> _Stored rows_:
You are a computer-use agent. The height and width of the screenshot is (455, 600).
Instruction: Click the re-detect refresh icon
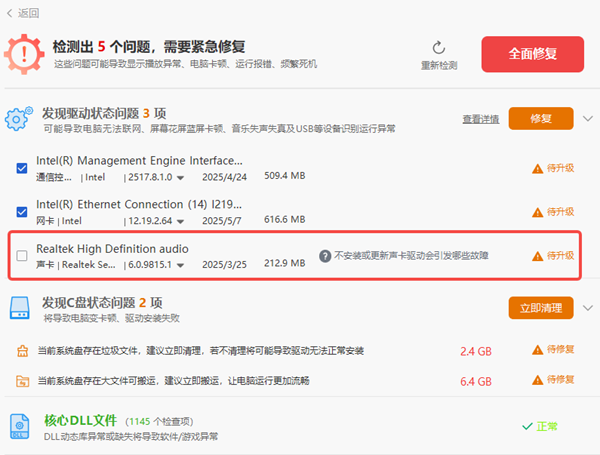(x=438, y=47)
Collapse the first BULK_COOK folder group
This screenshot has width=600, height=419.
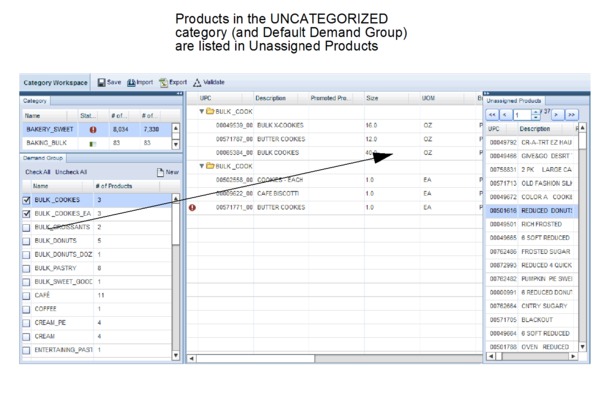(x=200, y=111)
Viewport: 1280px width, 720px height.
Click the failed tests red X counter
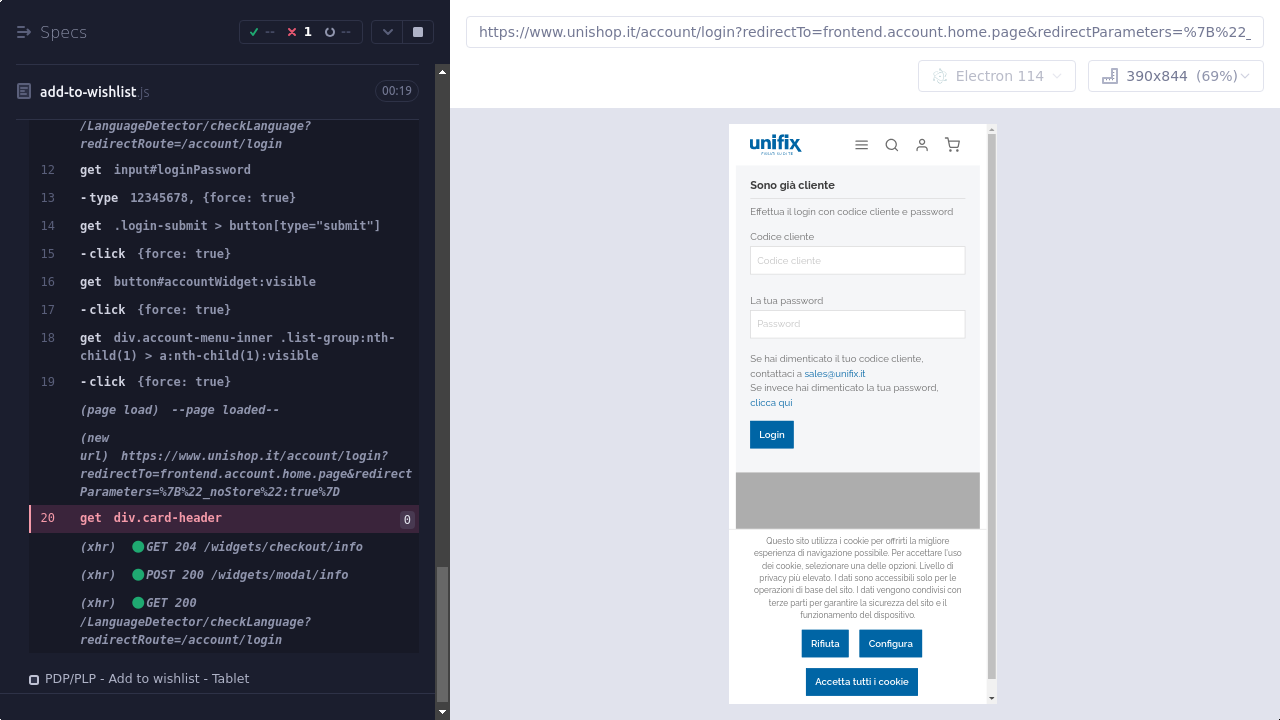pyautogui.click(x=299, y=32)
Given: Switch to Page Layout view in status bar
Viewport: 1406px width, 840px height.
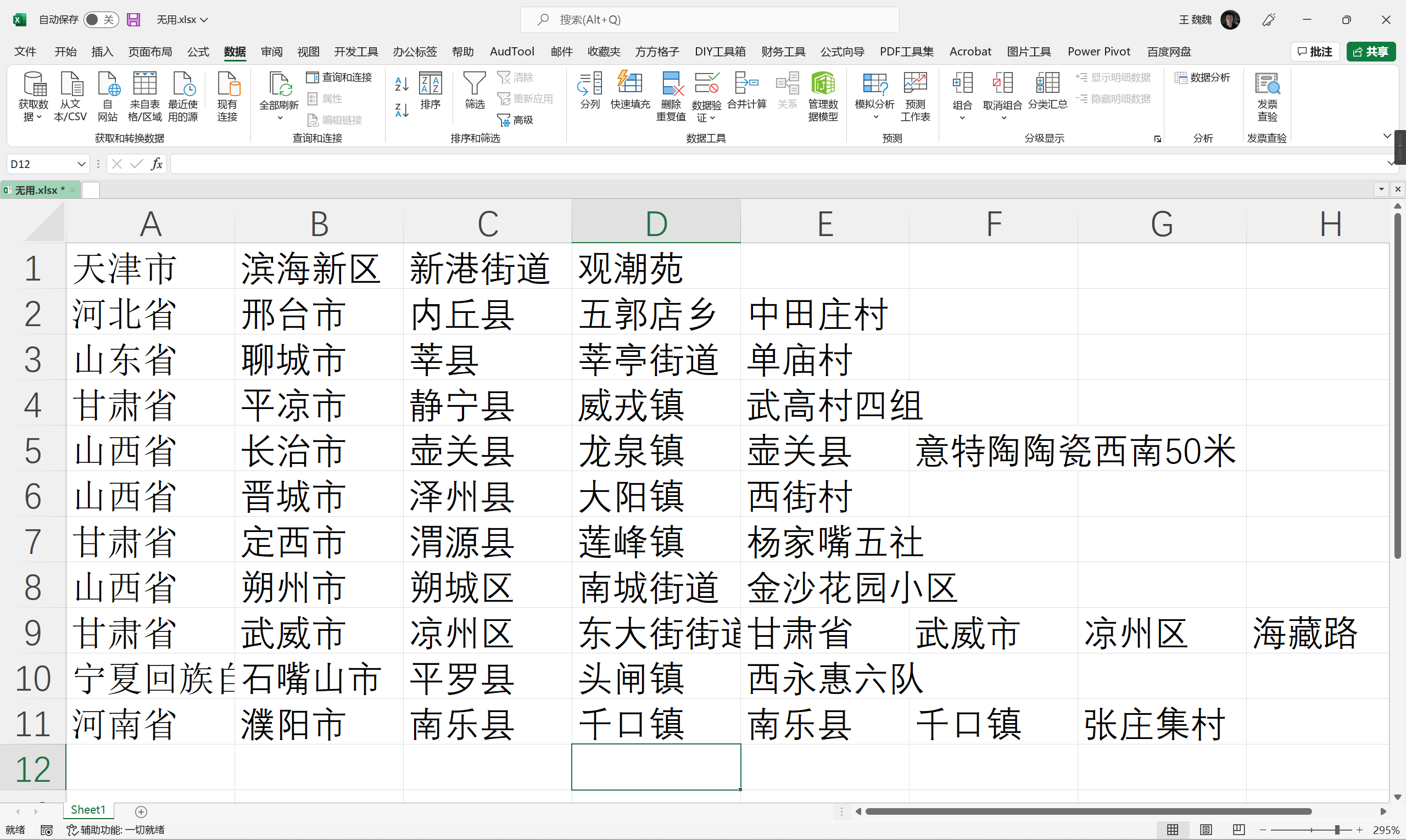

> _The task_:
Reproduce the lines verbatim, from the one containing "Viewport: 1280px width, 720px height." through the end of the records, leaving out the pictures.

> _Task output_:
Viewport: 1280px width, 720px height.
Click the failed tests red X counter
pyautogui.click(x=299, y=32)
Given: Switch to Page Layout view in status bar
Viewport: 1406px width, 840px height.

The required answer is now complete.